Under no circumstances alter the records; copy each one exactly.

************

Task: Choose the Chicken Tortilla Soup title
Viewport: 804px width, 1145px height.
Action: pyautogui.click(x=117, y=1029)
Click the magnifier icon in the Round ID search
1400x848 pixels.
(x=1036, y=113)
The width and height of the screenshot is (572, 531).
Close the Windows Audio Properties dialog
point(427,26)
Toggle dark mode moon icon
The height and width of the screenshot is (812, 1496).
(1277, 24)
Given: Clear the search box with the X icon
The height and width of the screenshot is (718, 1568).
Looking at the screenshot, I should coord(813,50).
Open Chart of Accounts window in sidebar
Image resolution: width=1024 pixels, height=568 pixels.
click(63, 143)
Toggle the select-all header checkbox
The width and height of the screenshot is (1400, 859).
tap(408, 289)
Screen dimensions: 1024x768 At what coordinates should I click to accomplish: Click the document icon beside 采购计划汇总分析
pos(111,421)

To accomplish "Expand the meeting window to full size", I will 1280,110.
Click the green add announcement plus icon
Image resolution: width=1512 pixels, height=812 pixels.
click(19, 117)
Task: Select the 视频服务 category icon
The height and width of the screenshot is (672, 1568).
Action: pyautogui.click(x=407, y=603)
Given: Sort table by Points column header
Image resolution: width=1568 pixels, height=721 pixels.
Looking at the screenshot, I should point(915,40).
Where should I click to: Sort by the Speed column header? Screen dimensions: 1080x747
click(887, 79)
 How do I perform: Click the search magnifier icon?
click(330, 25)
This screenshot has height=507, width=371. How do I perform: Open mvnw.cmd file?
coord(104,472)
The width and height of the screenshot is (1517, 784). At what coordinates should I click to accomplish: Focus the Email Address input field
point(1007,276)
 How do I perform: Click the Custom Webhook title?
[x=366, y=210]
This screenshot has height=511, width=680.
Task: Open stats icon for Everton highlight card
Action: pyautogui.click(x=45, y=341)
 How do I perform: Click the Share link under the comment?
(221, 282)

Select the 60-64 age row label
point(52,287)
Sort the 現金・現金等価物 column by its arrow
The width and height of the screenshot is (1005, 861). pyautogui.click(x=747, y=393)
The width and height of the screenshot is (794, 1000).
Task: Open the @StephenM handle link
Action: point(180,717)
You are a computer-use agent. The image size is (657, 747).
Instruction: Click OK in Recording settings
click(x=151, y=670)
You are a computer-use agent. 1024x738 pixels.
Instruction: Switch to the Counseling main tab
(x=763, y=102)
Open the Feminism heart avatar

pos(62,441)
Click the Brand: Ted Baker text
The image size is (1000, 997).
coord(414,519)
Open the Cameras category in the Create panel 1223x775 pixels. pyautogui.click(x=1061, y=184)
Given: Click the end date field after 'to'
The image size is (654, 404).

************

ANSWER FOR THE TASK:
Task: Choose the Chicken Tortilla Soup title
Viewport: 804px width, 1145px height.
Action: pyautogui.click(x=117, y=1029)
Click the magnifier icon in the Round ID search
1400x848 pixels.
(x=1036, y=113)
The width and height of the screenshot is (572, 531).
Close the Windows Audio Properties dialog
point(427,26)
Toggle dark mode moon icon
The height and width of the screenshot is (812, 1496).
(1277, 24)
Given: Clear the search box with the X icon
The height and width of the screenshot is (718, 1568).
Looking at the screenshot, I should coord(813,50).
Open Chart of Accounts window in sidebar
Image resolution: width=1024 pixels, height=568 pixels.
click(63, 143)
Toggle the select-all header checkbox
The width and height of the screenshot is (1400, 859).
tap(408, 289)
Screen dimensions: 1024x768 At what coordinates should I click to accomplish: Click the document icon beside 采购计划汇总分析
pos(111,421)

To accomplish "Expand the meeting window to full size", I will 1280,110.
Click the green add announcement plus icon
Image resolution: width=1512 pixels, height=812 pixels.
click(19, 117)
Task: Select the 视频服务 category icon
The height and width of the screenshot is (672, 1568).
Action: pyautogui.click(x=407, y=603)
Given: Sort table by Points column header
Image resolution: width=1568 pixels, height=721 pixels.
Looking at the screenshot, I should point(915,40).
Where should I click to: Sort by the Speed column header? Screen dimensions: 1080x747
click(887, 79)
 How do I perform: Click the search magnifier icon?
click(330, 25)
This screenshot has height=507, width=371. How do I perform: Open mvnw.cmd file?
coord(104,472)
The width and height of the screenshot is (1517, 784). At what coordinates should I click to accomplish: Focus the Email Address input field
point(1007,276)
 How do I perform: Click the Custom Webhook title?
[x=366, y=210]
This screenshot has height=511, width=680.
Task: Open stats icon for Everton highlight card
Action: pyautogui.click(x=45, y=341)
 How do I perform: Click the Share link under the comment?
(221, 282)

Select the 60-64 age row label
point(52,287)
Sort the 現金・現金等価物 column by its arrow
The width and height of the screenshot is (1005, 861). pyautogui.click(x=747, y=393)
The width and height of the screenshot is (794, 1000).
Task: Open the @StephenM handle link
Action: point(180,717)
You are a computer-use agent. The image size is (657, 747).
Instruction: Click OK in Recording settings
click(x=151, y=670)
You are a computer-use agent. 1024x738 pixels.
Instruction: Switch to the Counseling main tab
(x=763, y=102)
Open the Feminism heart avatar

pos(62,441)
Click the Brand: Ted Baker text
The image size is (1000, 997).
coord(414,519)
Open the Cameras category in the Create panel 1223x775 pixels. pyautogui.click(x=1061, y=184)
Given: Click the end date field after 'to'
The image size is (654, 404).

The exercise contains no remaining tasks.